Allosteric inhibitors

Title: Allosteric Inhibitors: Unlocking New Avenues for Drug Development


Allosteric inhibitors are a class of drugs that modulate the activity of target proteins by binding to allosteric sites, remote from the active site, and modifying the protein’s conformation and function. This approach has gained considerable interest in drug discovery, offering several advantages over traditional inhibitors that target the active site. In this blog post, we will delve into the key points surrounding allosteric inhibitors, their mode of action, and their potential for developing new drugs.

Key Points:

  1. Understanding Allosteric Inhibition:
    Allosteric inhibition occurs when a molecule binds to an allosteric site on a protein, causing a conformational change that alters the protein’s activity. Allosteric inhibitors can either enhance or inhibit protein activity, depending on the protein’s function. By targeting allosteric sites, drugs may have lower toxicity and reduced potential for off-target effects compared to active site inhibitors.
  2. Advantages of Allosteric Inhibitors:
    Allosteric inhibition offers several advantages over traditional inhibitors that target the active site. Firstly, allosteric inhibitors may have a higher degree of selectivity, as allosteric sites are often unique to a particular protein or protein family. Secondly, allosteric inhibitors may have reduced toxicity, as they do not bind directly to the active site, reducing the risk of off-target interactions. Finally, allosteric inhibitors can overcome resistance mechanisms that arise from mutations in the active site of target proteins.
  3. Challenges of Allosteric Inhibition:
    One of the main challenges of allosteric inhibition is identifying suitable allosteric sites on target proteins, as these sites are often less characterized than active sites.
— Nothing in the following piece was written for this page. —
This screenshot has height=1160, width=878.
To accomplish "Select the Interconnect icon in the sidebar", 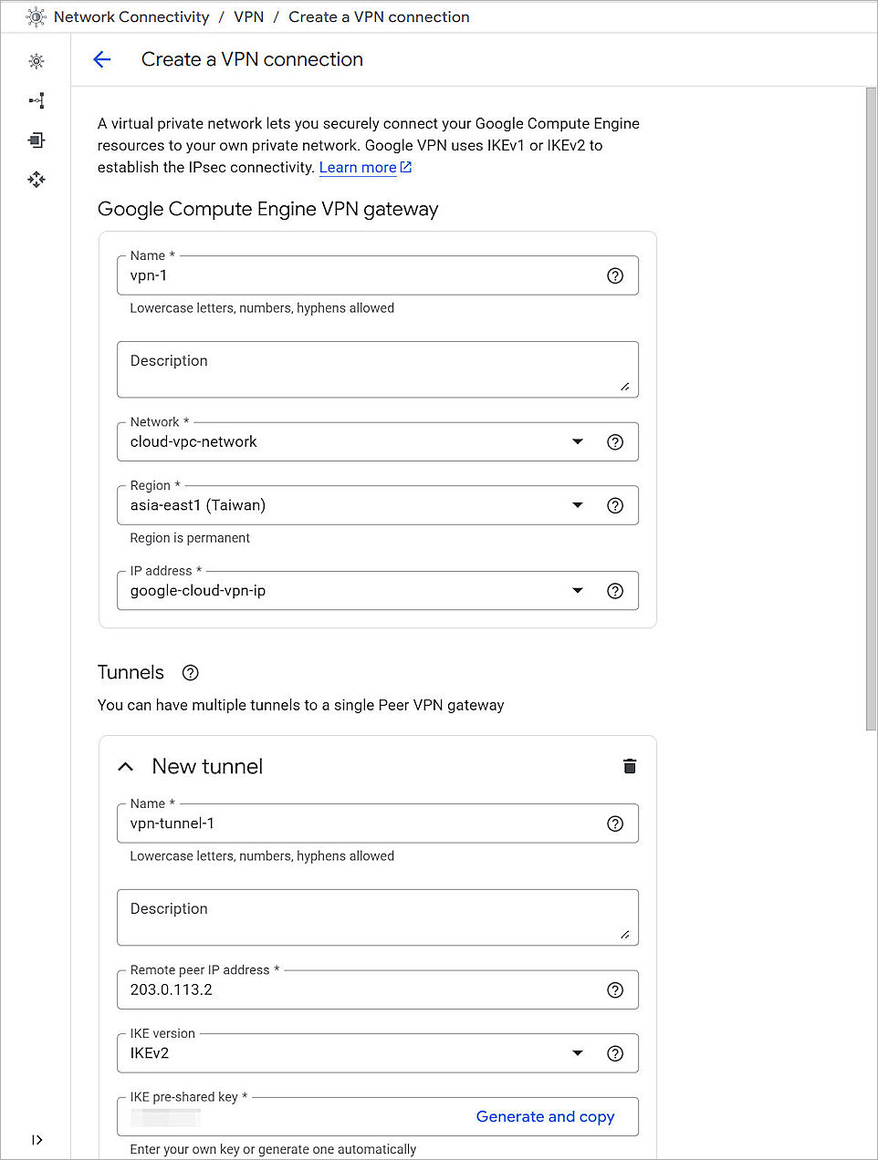I will pos(37,140).
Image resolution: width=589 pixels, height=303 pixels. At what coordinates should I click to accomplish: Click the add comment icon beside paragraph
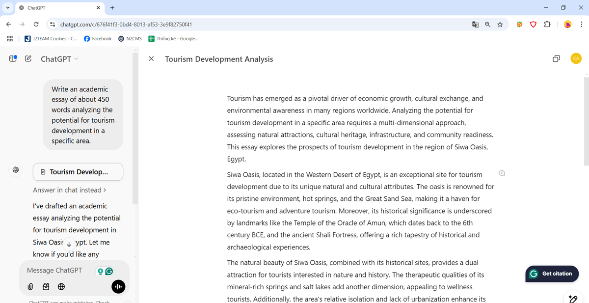(502, 173)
Additionally, designing allosteric inhibitors that can effectively induce the desired conformational changes in the target protein can be challenging, as these changes may be complex and context-dependent. Finally, predicting the potential for off-target effects and toxicity of allosteric inhibitors can be difficult, as these effects may be dependent on the specific allosteric site and its interactions with other proteins.
  4. Examples of Allosteric Inhibitors:
    Several examples of allosteric inhibitors have been developed and are in clinical use or trials. For instance, the anti-cancer drug Imatinib (Gleevec) is an allosteric inhibitor of BCR-ABL, a fusion protein involved in chronic myelogenous leukemia. Similarly, the anti-coagulant drug Pridopidine binds to the dopamine receptor D2 at an allosteric site, leading to enhanced receptor activity. Other examples include Ruxolitinib, a Janus kinase inhibitor, and Effient, a platelet aggregation inhibitor.
  5. Future Directions:
    The use of allosteric inhibitors in drug development is an exciting field with considerable potential for future drug discovery. Advances in computational modeling and screening techniques may aid in the identification of suitable allosteric sites and the design of allosteric inhibitors. Additionally, the emergence of new technologies, such as cryo-electron microscopy and protein engineering, may contribute to a better understanding and manipulation of protein conformational changes.


Allosteric inhibitors represent a promising class of drugs that offer several advantages over traditional inhibitors for drug development. Targeting allosteric sites may offer a higher degree of selectivity, reduced toxicity, and the potential to overcome drug resistance. However, identifying suitable allosteric sites and designing effective allosteric inhibitors remains a challenge. Nevertheless, the development of allosteric inhibitors, such as Imatinib and Pridopidine, demonstrate the potential of this approach in drug discovery. By further exploring the mechanisms and applications of allosteric inhibition, we may unlock new avenues for developing safe and effective drugs to treat a wide range of diseases.